**What you have to do:** Word for word, repeat each record that follows.

**Entries supplied:**

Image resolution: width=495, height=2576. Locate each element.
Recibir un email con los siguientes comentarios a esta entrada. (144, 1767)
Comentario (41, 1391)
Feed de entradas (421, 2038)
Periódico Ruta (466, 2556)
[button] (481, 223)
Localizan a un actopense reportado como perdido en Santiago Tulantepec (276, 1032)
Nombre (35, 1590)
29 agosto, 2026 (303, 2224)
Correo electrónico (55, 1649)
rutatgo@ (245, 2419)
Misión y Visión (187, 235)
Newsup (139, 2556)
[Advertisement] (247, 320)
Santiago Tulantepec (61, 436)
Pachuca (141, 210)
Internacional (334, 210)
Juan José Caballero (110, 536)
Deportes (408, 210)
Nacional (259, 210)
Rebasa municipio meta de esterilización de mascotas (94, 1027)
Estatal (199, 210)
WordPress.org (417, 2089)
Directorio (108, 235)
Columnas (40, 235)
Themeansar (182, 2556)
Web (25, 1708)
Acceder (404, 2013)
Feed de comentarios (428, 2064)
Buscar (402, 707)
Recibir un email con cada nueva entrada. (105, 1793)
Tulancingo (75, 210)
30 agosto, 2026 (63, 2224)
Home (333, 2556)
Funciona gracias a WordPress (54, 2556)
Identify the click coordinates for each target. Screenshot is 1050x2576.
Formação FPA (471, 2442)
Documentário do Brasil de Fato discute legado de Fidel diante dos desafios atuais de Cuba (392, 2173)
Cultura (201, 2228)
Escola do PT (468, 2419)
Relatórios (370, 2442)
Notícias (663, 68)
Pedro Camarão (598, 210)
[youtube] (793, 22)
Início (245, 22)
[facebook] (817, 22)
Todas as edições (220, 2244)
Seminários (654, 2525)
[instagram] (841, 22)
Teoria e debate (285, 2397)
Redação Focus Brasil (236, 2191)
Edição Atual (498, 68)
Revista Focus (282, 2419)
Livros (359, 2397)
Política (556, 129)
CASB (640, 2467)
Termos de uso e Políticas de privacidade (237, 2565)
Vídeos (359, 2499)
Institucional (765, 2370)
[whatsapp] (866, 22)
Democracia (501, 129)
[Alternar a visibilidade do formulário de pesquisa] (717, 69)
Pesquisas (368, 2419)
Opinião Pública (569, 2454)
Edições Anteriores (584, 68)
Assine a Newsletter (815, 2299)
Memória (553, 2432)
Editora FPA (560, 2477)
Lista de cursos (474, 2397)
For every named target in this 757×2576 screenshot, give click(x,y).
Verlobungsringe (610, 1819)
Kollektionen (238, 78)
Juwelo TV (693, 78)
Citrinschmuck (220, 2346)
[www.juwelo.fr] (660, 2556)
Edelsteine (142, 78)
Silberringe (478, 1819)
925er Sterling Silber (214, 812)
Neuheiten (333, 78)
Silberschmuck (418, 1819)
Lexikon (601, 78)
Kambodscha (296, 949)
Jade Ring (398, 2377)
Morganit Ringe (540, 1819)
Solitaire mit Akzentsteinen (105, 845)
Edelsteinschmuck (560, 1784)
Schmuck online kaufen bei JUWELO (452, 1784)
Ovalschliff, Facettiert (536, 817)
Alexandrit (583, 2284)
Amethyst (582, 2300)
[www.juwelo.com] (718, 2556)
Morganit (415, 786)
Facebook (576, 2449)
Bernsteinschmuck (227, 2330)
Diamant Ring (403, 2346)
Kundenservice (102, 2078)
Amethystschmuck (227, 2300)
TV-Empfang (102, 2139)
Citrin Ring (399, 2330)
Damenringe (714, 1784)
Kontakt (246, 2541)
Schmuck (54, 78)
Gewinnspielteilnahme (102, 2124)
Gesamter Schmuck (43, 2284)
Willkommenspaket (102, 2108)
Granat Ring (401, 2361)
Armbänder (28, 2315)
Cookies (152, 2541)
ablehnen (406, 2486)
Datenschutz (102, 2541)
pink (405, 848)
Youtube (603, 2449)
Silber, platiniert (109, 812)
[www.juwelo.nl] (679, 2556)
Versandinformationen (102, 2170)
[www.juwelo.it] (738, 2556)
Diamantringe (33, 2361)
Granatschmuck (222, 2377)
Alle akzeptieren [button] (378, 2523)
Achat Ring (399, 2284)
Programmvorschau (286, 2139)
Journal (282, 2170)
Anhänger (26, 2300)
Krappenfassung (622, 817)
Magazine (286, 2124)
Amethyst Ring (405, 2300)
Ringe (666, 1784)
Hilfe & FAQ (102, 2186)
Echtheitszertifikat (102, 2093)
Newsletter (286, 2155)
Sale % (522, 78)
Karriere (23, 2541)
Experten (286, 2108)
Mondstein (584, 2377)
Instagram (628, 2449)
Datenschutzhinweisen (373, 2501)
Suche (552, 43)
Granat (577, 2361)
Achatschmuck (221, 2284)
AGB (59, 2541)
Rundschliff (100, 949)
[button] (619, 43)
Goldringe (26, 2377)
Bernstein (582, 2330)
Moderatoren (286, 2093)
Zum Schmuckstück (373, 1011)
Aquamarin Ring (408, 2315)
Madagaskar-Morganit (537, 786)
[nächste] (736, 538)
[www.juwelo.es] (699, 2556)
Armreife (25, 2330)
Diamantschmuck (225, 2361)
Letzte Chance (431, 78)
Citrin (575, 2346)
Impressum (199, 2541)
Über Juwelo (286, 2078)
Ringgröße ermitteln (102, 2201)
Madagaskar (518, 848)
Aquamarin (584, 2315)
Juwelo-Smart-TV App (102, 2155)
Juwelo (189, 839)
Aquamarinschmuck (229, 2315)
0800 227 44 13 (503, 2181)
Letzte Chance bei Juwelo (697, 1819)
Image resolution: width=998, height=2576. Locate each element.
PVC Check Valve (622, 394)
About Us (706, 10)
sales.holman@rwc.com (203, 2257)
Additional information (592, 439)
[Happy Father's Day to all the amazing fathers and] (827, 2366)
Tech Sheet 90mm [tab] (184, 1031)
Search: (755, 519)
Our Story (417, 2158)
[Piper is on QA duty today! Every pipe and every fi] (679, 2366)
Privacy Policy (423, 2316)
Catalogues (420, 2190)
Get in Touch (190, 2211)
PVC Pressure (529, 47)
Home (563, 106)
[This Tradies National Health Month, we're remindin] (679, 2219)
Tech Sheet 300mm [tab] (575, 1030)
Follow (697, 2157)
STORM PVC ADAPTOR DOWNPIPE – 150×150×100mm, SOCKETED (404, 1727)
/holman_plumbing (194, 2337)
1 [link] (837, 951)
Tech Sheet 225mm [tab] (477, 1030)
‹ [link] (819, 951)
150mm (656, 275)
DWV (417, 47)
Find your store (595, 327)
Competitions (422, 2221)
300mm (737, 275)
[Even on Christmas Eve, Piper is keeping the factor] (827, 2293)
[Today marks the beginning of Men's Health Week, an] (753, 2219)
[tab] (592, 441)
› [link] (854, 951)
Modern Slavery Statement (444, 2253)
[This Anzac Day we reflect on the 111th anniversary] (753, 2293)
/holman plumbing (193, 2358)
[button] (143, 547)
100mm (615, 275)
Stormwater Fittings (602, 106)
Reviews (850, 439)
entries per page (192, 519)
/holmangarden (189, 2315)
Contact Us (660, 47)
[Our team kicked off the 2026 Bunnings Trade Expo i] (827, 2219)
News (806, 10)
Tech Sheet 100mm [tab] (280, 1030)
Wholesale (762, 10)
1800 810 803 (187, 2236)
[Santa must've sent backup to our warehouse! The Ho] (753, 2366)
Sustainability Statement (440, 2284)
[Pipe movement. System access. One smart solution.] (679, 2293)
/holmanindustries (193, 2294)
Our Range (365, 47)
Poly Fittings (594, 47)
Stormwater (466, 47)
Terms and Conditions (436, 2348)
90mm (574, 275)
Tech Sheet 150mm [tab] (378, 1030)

**Task output:**
Image resolution: width=495, height=2576. Locate each element.
Recibir un email con los siguientes comentarios a esta entrada. (144, 1767)
Comentario (41, 1391)
Feed de entradas (421, 2038)
Periódico Ruta (466, 2556)
[button] (481, 223)
Localizan a un actopense reportado como perdido en Santiago Tulantepec (276, 1032)
Nombre (35, 1590)
29 agosto, 2026 (303, 2224)
Correo electrónico (55, 1649)
rutatgo@ (245, 2419)
Misión y Visión (187, 235)
Newsup (139, 2556)
[Advertisement] (247, 320)
Santiago Tulantepec (61, 436)
Pachuca (141, 210)
Internacional (334, 210)
Juan José Caballero (110, 536)
Deportes (408, 210)
Nacional (259, 210)
Rebasa municipio meta de esterilización de mascotas (94, 1027)
Estatal (199, 210)
WordPress.org (417, 2089)
Directorio (108, 235)
Columnas (40, 235)
Themeansar (182, 2556)
Web (25, 1708)
Acceder (404, 2013)
Feed de comentarios (428, 2064)
Buscar (402, 707)
Recibir un email con cada nueva entrada. (105, 1793)
Tulancingo (75, 210)
30 agosto, 2026 (63, 2224)
Home (333, 2556)
Funciona gracias a WordPress (54, 2556)
Identify the click coordinates for each target. Screenshot is 1050x2576.
Formação FPA (471, 2442)
Documentário do Brasil de Fato discute legado de Fidel diante dos desafios atuais de Cuba (392, 2173)
Cultura (201, 2228)
Escola do PT (468, 2419)
Relatórios (370, 2442)
Notícias (663, 68)
Pedro Camarão (598, 210)
[youtube] (793, 22)
Início (245, 22)
[facebook] (817, 22)
Todas as edições (220, 2244)
Seminários (654, 2525)
[instagram] (841, 22)
Teoria e debate (285, 2397)
Redação Focus Brasil (236, 2191)
Edição Atual (498, 68)
Revista Focus (282, 2419)
Livros (359, 2397)
Política (556, 129)
CASB (640, 2467)
Termos de uso e Políticas de privacidade (237, 2565)
Vídeos (359, 2499)
Institucional (765, 2370)
[whatsapp] (866, 22)
Democracia (501, 129)
[Alternar a visibilidade do formulário de pesquisa] (717, 69)
Pesquisas (368, 2419)
Opinião Pública (569, 2454)
Edições Anteriores (584, 68)
Assine a Newsletter (815, 2299)
Memória (553, 2432)
Editora FPA (560, 2477)
Lista de cursos (474, 2397)
For every named target in this 757×2576 screenshot, give click(x,y).
Verlobungsringe (610, 1819)
Kollektionen (238, 78)
Juwelo TV (693, 78)
Citrinschmuck (220, 2346)
[www.juwelo.fr] (660, 2556)
Edelsteine (142, 78)
Silberringe (478, 1819)
925er Sterling Silber (214, 812)
Neuheiten (333, 78)
Silberschmuck (418, 1819)
Lexikon (601, 78)
Kambodscha (296, 949)
Jade Ring (398, 2377)
Morganit Ringe (540, 1819)
Solitaire mit Akzentsteinen (105, 845)
Edelsteinschmuck (560, 1784)
Schmuck online kaufen bei JUWELO (452, 1784)
Ovalschliff, Facettiert (536, 817)
Alexandrit (583, 2284)
Amethyst (582, 2300)
[www.juwelo.com] (718, 2556)
Morganit (415, 786)
Facebook (576, 2449)
Bernsteinschmuck (227, 2330)
Diamant Ring (403, 2346)
Kundenservice (102, 2078)
Amethystschmuck (227, 2300)
TV-Empfang (102, 2139)
Citrin Ring (399, 2330)
Damenringe (714, 1784)
Kontakt (246, 2541)
Schmuck (54, 78)
Gewinnspielteilnahme (102, 2124)
Gesamter Schmuck (43, 2284)
Willkommenspaket (102, 2108)
Granat Ring (401, 2361)
Armbänder (28, 2315)
Cookies (152, 2541)
ablehnen (406, 2486)
Datenschutz (102, 2541)
pink (405, 848)
Youtube (603, 2449)
Silber, platiniert (109, 812)
[www.juwelo.nl] (679, 2556)
Versandinformationen (102, 2170)
[www.juwelo.it] (738, 2556)
Diamantringe (33, 2361)
Granatschmuck (222, 2377)
Alle akzeptieren [button] (378, 2523)
Achat Ring (399, 2284)
Programmvorschau (286, 2139)
Journal (282, 2170)
Anhänger (26, 2300)
Krappenfassung (622, 817)
Magazine (286, 2124)
Amethyst Ring (405, 2300)
Ringe (666, 1784)
Hilfe & FAQ (102, 2186)
Echtheitszertifikat (102, 2093)
Newsletter (286, 2155)
Sale % (522, 78)
Karriere (23, 2541)
Experten (286, 2108)
Mondstein (584, 2377)
Instagram (628, 2449)
Datenschutzhinweisen (373, 2501)
Suche (552, 43)
Granat (577, 2361)
Achatschmuck (221, 2284)
AGB (59, 2541)
Rundschliff (100, 949)
[button] (619, 43)
Goldringe (26, 2377)
Bernstein (582, 2330)
Moderatoren (286, 2093)
Zum Schmuckstück (373, 1011)
Aquamarin Ring (408, 2315)
Madagaskar-Morganit (537, 786)
[nächste] (736, 538)
[www.juwelo.es] (699, 2556)
Armreife (25, 2330)
Diamantschmuck (225, 2361)
Letzte Chance (431, 78)
Citrin (575, 2346)
Impressum (199, 2541)
Über Juwelo (286, 2078)
Ringgröße ermitteln (102, 2201)
Madagaskar (518, 848)
Aquamarin (584, 2315)
Juwelo-Smart-TV App (102, 2155)
Juwelo (189, 839)
Aquamarinschmuck (229, 2315)
0800 227 44 13 (503, 2181)
Letzte Chance bei Juwelo (697, 1819)
Image resolution: width=998, height=2576. Locate each element.
PVC Check Valve (622, 394)
About Us (706, 10)
sales.holman@rwc.com (203, 2257)
Additional information (592, 439)
[Happy Father's Day to all the amazing fathers and] (827, 2366)
Tech Sheet 90mm [tab] (184, 1031)
Search: (755, 519)
Our Story (417, 2158)
[Piper is on QA duty today! Every pipe and every fi] (679, 2366)
Privacy Policy (423, 2316)
Catalogues (420, 2190)
Get in Touch (190, 2211)
PVC Pressure (529, 47)
Home (563, 106)
[This Tradies National Health Month, we're remindin] (679, 2219)
Tech Sheet 300mm [tab] (575, 1030)
Follow (697, 2157)
STORM PVC ADAPTOR DOWNPIPE – 150×150×100mm, SOCKETED (404, 1727)
/holman_plumbing (194, 2337)
1 [link] (837, 951)
Tech Sheet 225mm [tab] (477, 1030)
‹ [link] (819, 951)
150mm (656, 275)
DWV (417, 47)
Find your store (595, 327)
Competitions (422, 2221)
300mm (737, 275)
[Even on Christmas Eve, Piper is keeping the factor] (827, 2293)
[Today marks the beginning of Men's Health Week, an] (753, 2219)
[tab] (592, 441)
› [link] (854, 951)
Modern Slavery Statement (444, 2253)
[This Anzac Day we reflect on the 111th anniversary] (753, 2293)
/holman plumbing (193, 2358)
[button] (143, 547)
100mm (615, 275)
Stormwater Fittings (602, 106)
Reviews (850, 439)
entries per page (192, 519)
/holmangarden (189, 2315)
Contact Us (660, 47)
[Our team kicked off the 2026 Bunnings Trade Expo i] (827, 2219)
News (806, 10)
Tech Sheet 100mm [tab] (280, 1030)
Wholesale (762, 10)
1800 810 803 (187, 2236)
[Santa must've sent backup to our warehouse! The Ho] (753, 2366)
Sustainability Statement (440, 2284)
[Pipe movement. System access. One smart solution.] (679, 2293)
/holmanindustries (193, 2294)
Our Range (365, 47)
Poly Fittings (594, 47)
Stormwater (466, 47)
Terms and Conditions (436, 2348)
90mm (574, 275)
Tech Sheet 150mm [tab] (378, 1030)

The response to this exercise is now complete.